How Free Should a Free Market Be? - robg
http://www.nytimes.com/2008/10/05/weekinreview/05berenson.html?ref=weekinreview&pagewanted=all
======
SwellJoe
It's always distressing to see people presenting a failure of government as a
failure of the market. The government created this crisis, and the government
has responded by causing even more problems and costing taxpayers even more
money. By insuring lenders against loss from home mortgages for lower income
families (and actively encouraging risky lending so that everyone could "own a
home", even people who clearly could not afford to own a home)--practices
which reached unprecedented levels in 1999 with new legislation pushed through
by Clinton and both parties--the federal government practically guaranteed
that the sub-prime crisis would happen.

Now, the complaint is that the market is too free, and the general public will
happily believe it. But, markets require consequences, both positive and
negative. Poor business practices should lead to losses, while good business
practices should lead to gains. Lending on a massive scale to people who you
can be reasonably certain aren't going to pay you back is a business practice
that should lead to extinction for the companies participating in it.

Work instructions:
#1 Restate the free-market comment, beginning at the words "How Free Should" and stopping after "crisis would happen.", and replace "taxpayers" with "citizens".
#2 Pick up the free-market comment after its last sentence and extend it.
The data after this point has no connection to the free-market comment.

Data:
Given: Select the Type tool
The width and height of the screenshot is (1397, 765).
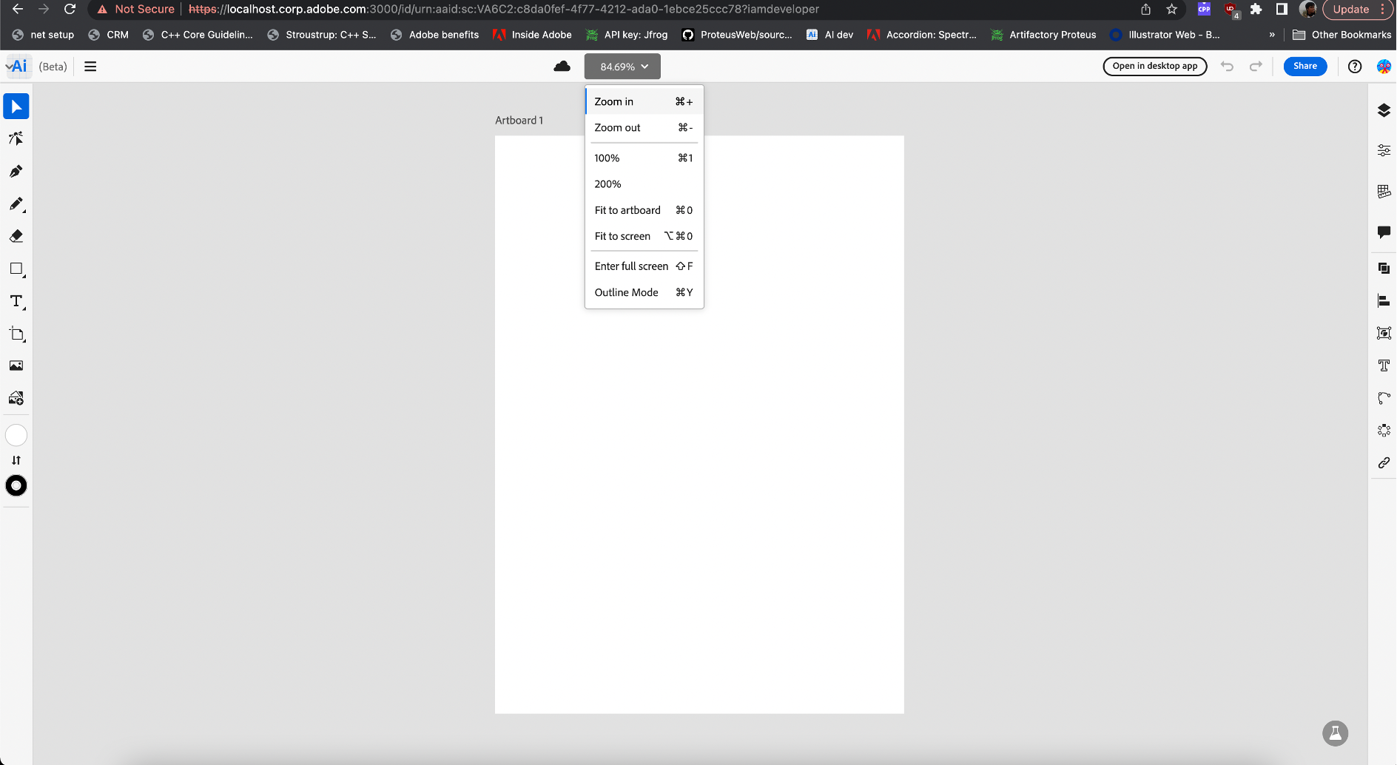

Solved tasks:
#1
How Free Should a Free Market Be? - robg
http://www.nytimes.com/2008/10/05/weekinreview/05berenson.html?ref=weekinreview&pagewanted=all
======
SwellJoe
It's always distressing to see people presenting a failure of government as a
failure of the market. The government created this crisis, and the government
has responded by causing even more problems and costing citizens even more
money. By insuring lenders against loss from home mortgages for lower income
families (and actively encouraging risky lending so that everyone could "own a
home", even people who clearly could not afford to own a home)--practices
which reached unprecedented levels in 1999 with new legislation pushed through
by Clinton and both parties--the federal government practically guaranteed
that the sub-prime crisis would happen.

#2
Governments job is to enforce contracts: make companies liable for lies and
fraudulent activity. If, instead, they merely funnel a nearly trillion dollar
windfall right from taxpayers pockets into the pockets of those most guilty,
it insures more and worse of the same. It breaks the market in ways that
simply cannot be undone. America has ceded economic leadership status, and
turned over the economy to a handful of white collar criminals. What little
hope of recovery our economy had before the bailout is now gone. If there were
awareness of the problems amongst people making the decisions, it could be
corrected in a couple of generations...but denial rules the day, and so it
will only get worse.

Not that I'm bitter.

------
known
Free Markets make sense when Race To The Bottom is prevented.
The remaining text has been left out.